Cudownie było widzieć wielu tarnogórzan, ale także Gości, którzy przyjechali do nas z Krakowa, Jastrzębia, Bielska-Białej i innych, często dalszych zakątków Polski.
Rozpoczęliśmy od mocnego uderzenia, gościem, który zaprosił nas do swojego świata był znakomity fotograf Tomasz Zienkiewicz. Jak sam twierdzi złapał kiedyś aparat i zaczął robić zdjęcia wszystkiego, co „wpadało” pod obiektyw – były to z reguły portrety kobiet. Po pewnym czasie pojął, że fotografia portretowa, to coś zupełnie innego niż np. krajobrazowa, a niezwykle ważnym czynnikiem jest światło, współpraca z modelką, retusz, czy po prostu pokonywanie własnych słabości. Po jakimś czasie zamienił korpo-garnitur i powerpointa na swoją pracę marzeń. Na warsztatach, które organizuje pokazuje innym, jak odkryć piękno, pomaga ludziom z pasją rozwijać ją jeszcze bardziej.

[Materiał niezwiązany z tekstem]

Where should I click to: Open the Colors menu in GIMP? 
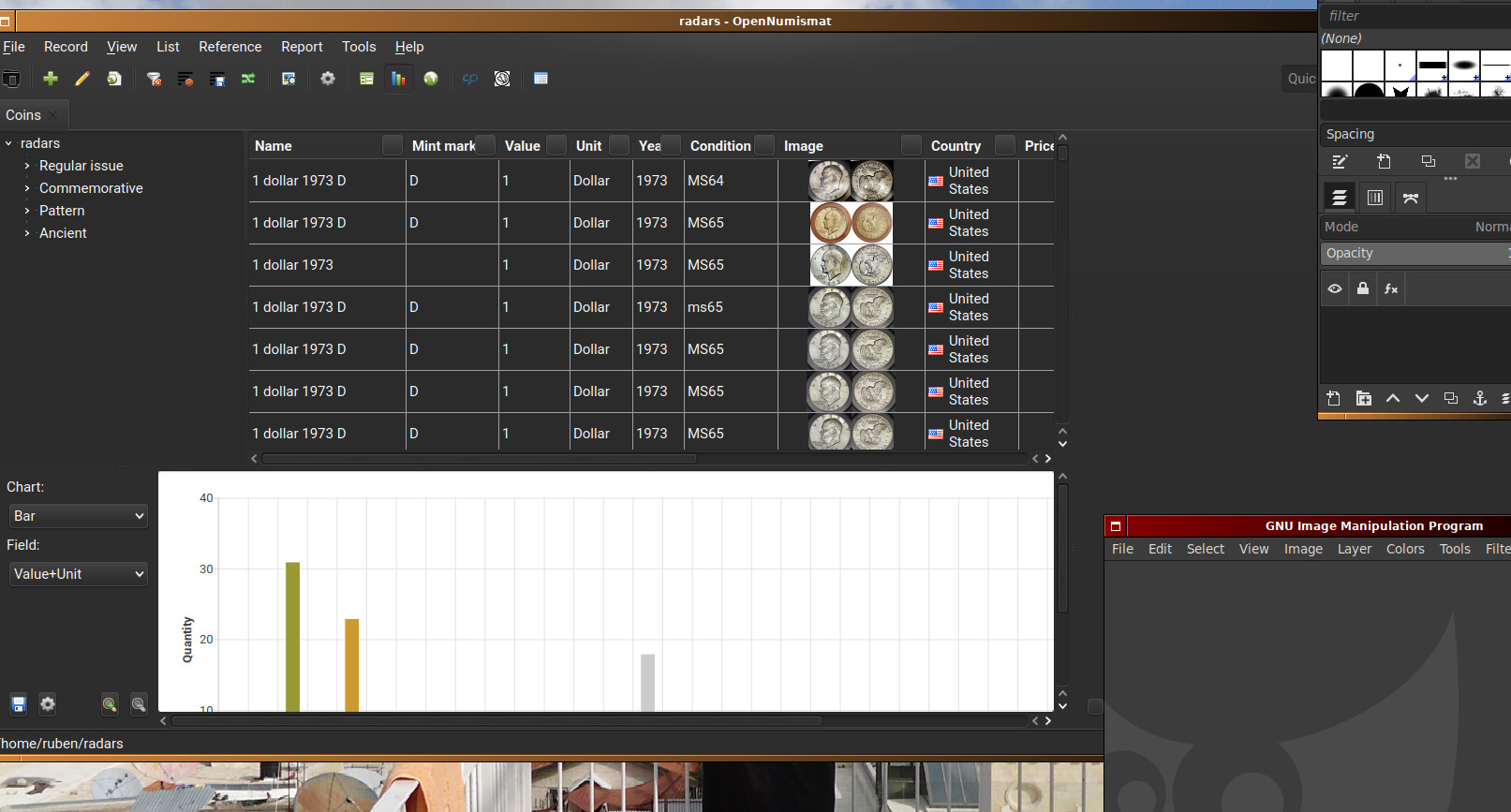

Poza fotografowaniem i prowadzeniem warsztatów prowadzi kanał na youtube gdzie na swoich live’ach “foto kawka” stara się zainspirować innych do rozwijania swojej pasji, robienia lepszych zdjęć i realizowania swoich planów.
Z ogromną przyjemnością oglądaliśmy kolejne odsłony pięknych kobiet w portretach sensualnych (i nie tylko, mężczyźni też się pojawili na zdjęciach autora) jak również wysłuchaliśmy wykładu Tomasza, który zarażał humorem i ujął nas wszystkich swoją osobowością.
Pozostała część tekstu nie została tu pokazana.